#### TEXT BLOCK
[fixed]vector2d.getAngle() = NaN for small FP components

Rocko Bonaparte · Post by **Rocko Bonaparte** » Sun May 22, 2011 3:44 pm

I encountered this today when trying to work with a camera that sometimes had a near-zero component in a rotation vector. The camera's geometry would go completely ga-ga and turn into NaNs at that point. My code is based off the RTSCamera, which wasn't modified for the problem that happens here. But anyways the real problem I think is in getAngle for vector2d instantiations that use f32 or f64. The zero checks are coded to hard zeroes AFAIK:

Code: Select all

	inline f64 getAngle() const
	{
		if (Y == 0) // corrected thanks to a suggestion by Jox
			return X < 0 ? 180 : 0;
		else if (X == 0)
			return Y < 0 ? 90 : 270;

		// don't use getLength here to avoid precision loss with s32 vectors
		f64 tmp = Y / sqrt((f64)(X*X + Y*Y));
		tmp = atan( core::squareroot(1 - tmp*tmp) / tmp) * RADTODEG64;

		if (X>0 && Y>0)
			return tmp + 270;
		else
		if (X>0 && Y<0)
			return tmp + 90;
		else
		if (X<0 && Y<0)
			return 90 - tmp;
		else
		if (X<0 && Y>0)

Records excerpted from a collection

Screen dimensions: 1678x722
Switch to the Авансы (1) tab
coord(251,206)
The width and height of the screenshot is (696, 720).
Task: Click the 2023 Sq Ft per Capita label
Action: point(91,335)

#### WHAT THIS EXERCISE ASKS
a. Translate this sentence from the forum post into Spanish: "I encountered this today when trying to work with a camera that sometimes had a near-zero component in a rotation vector."
b. Write every line of the records above as a JSON list of strings, one string per line, with blank lines omitted.

#### FULL SOLUTIONS
a. Me encontré con esto hoy al intentar trabajar con una cámara que a veces tenía una componente casi nula en un vector de rotación.

b.
[
  "Screen dimensions: 1678x722",
  "Switch to the Авансы (1) tab",
  "coord(251,206)",
  "The width and height of the screenshot is (696, 720).",
  "Task: Click the 2023 Sq Ft per Capita label",
  "Action: point(91,335)"
]